■ Problem description: Repeat word for word the stretch of the Charlotte sports text below from "Home Record since" through "NCAA Appearances (4)".

Women's Golf was added to the Charlotte sports lineup for the 2017–18 school year. Holly Clark was hired to be the program's first coach.

Men's soccer 

First Season: 1976
Conference Championships (6)
1983, 1992, 1994, 1996, 2010, 2013
Regular Season Championships (dating back to 2011) 
2011,  2012,  2014,  2016
NCAA Appearances (14)
1991, 1992, 1994, 1996, 1997, 2009, 2011, 2012, 2013, 2014, 2015, 2016, 2018, 2019, 2020, 2021
NCAA Men's College Cup 1996, 2011
NCAA Men's Soccer Championship Game, 2011
Overall Record since 2011
85-29-16 (W% of 71.5)
Home Record since 2011
50-10-6 (W% of 80.3)
Charlotte alumnus Jon Busch named MLS Top Goalkeeper

Women's soccer 

First Season: 1994
Conference Championships (7)
1997, 2002, 2006, 2007, 2008, 2010, 2016
NCAA Appearances (4)
1998, 2002, 2007, 2008
Women's 3-time defending Atlantic 10 Regular Season Champions
Women's 2-time defending A-10 Tournament Champions

Softball 

The 49ers softball team began play in 1986. The team has not made an NCAA Tournament appearance. The current head coach is Ashley Chastain.

Rivalries 
Charlotte has had its fair share of intense rivalries. In men's basketball, one of their most heated rivalries was with Conference USA rival Cincinnati, who was coached by Bob Huggins for most of this period. From 1995-96 to 2004-05, after which Charlotte and Cincinnati left C-USA, Charlotte managed to upset Cincinnati teams ranked #3, #8, #18, #20 in the country. In what became known as the Cincinnati Incident, a brawl broke out between Cincinnati and the Charlotte student section, when a Cincinnati player threw the basketball into the stands. This led to the creation of a 'buffer zone' being implemented behind the visiting team's bench. ESPN commentator Andy Katz provided this explanation on why Charlotte-Cincinnati was one of the juiciest rivalries in the country: "The games are hotly contested usually and the fans in Charlotte don't like Cincinnati. They get up for this game more than any other."  Charlotte holds an all time record of 8-15 against Cincinnati, and haven't played each other since 2006

Charlotte's 29-year men's basketball rivalry with the Davidson Wildcats sees two of the three Division I schools in Mecklenburg County go head-to-head for the Hornet's Nest Trophy. They had been the county's only D-I schools before Queens moved from NCAA Division II to the D-I ASUN Conference in 2022. Charlotte leads the series 26-11. Due to a scheduling conflict, the series was on hiatus until the 2010-11 season.

■ Information shown:
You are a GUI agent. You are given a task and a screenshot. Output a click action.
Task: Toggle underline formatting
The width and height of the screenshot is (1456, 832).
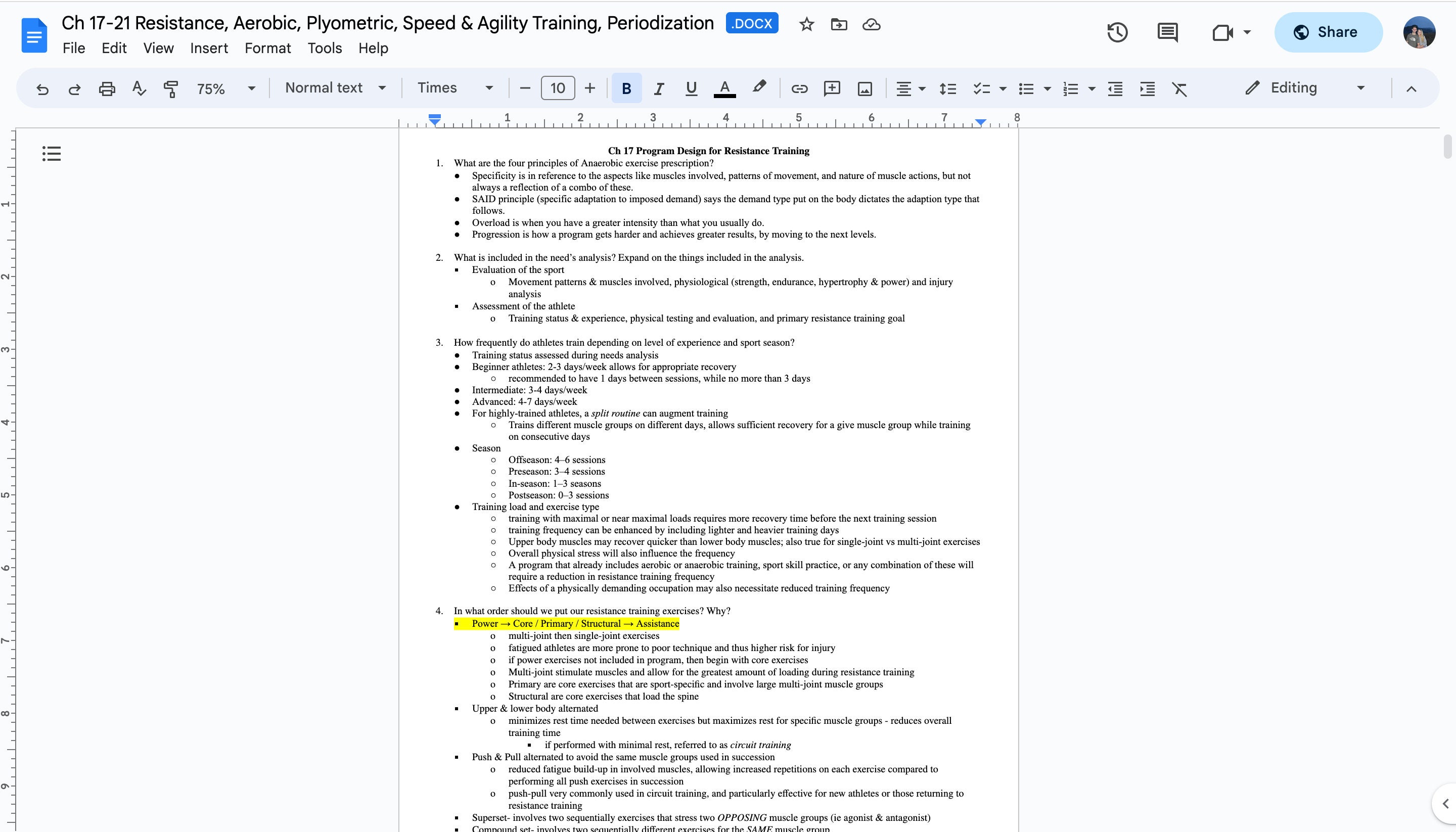point(691,88)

■ Result of this exercise:
Home Record since 2011
50-10-6 (W% of 80.3)
Charlotte alumnus Jon Busch named MLS Top Goalkeeper

Women's soccer 

First Season: 1994
Conference Championships (7)
1997, 2002, 2006, 2007, 2008, 2010, 2016
NCAA Appearances (4)